Work order
If a line in the data below holds the word "computer", copy it.

Given records
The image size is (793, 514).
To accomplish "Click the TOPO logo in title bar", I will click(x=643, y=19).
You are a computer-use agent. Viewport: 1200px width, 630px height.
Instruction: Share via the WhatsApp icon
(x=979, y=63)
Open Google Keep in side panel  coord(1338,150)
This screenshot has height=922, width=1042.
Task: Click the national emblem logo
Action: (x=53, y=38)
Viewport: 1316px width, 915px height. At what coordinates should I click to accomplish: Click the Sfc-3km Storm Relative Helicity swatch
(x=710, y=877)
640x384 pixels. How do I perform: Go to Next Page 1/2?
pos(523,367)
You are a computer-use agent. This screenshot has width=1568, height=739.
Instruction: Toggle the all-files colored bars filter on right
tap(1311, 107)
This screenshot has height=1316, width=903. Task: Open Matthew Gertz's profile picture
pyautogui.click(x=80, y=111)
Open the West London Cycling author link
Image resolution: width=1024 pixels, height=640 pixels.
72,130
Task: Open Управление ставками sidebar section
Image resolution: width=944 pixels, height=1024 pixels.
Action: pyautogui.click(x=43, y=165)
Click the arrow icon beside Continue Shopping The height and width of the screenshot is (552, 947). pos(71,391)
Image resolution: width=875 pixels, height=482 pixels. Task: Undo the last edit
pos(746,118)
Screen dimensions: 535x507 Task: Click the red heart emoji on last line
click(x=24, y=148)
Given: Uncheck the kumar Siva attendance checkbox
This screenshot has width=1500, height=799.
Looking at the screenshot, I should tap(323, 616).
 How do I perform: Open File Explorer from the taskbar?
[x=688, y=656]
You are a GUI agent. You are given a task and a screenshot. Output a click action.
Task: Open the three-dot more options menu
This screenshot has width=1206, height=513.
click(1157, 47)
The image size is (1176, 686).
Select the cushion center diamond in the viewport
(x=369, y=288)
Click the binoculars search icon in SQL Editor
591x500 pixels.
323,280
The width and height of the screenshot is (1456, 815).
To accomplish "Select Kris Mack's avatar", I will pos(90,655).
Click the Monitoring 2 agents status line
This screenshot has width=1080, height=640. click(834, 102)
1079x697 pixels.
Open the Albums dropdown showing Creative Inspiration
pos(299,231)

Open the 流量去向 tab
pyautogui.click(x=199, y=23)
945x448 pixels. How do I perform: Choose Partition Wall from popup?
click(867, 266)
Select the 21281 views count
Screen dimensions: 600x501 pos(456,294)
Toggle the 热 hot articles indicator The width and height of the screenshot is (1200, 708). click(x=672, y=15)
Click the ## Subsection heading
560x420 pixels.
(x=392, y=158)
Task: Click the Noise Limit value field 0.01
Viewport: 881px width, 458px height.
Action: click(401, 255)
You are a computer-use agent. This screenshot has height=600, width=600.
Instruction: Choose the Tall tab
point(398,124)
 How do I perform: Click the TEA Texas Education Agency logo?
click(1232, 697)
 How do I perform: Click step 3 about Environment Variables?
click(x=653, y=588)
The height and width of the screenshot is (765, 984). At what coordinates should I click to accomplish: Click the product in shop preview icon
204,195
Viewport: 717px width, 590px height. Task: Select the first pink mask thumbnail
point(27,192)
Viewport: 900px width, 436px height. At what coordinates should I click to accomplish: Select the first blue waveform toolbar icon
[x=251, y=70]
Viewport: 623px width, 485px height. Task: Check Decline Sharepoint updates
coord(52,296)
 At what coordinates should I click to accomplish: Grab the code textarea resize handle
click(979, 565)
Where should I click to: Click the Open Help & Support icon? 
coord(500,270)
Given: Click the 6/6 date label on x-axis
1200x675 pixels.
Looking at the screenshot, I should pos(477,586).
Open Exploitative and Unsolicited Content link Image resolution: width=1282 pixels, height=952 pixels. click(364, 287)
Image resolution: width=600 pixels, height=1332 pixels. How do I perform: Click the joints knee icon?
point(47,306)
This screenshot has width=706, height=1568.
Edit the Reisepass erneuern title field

Worked solution
You are a computer-use agent. Viewport: 1200px width, 630px height.
You are a computer-use agent. This screenshot has width=1568, height=739.
You are a computer-use agent. This screenshot has height=600, width=600.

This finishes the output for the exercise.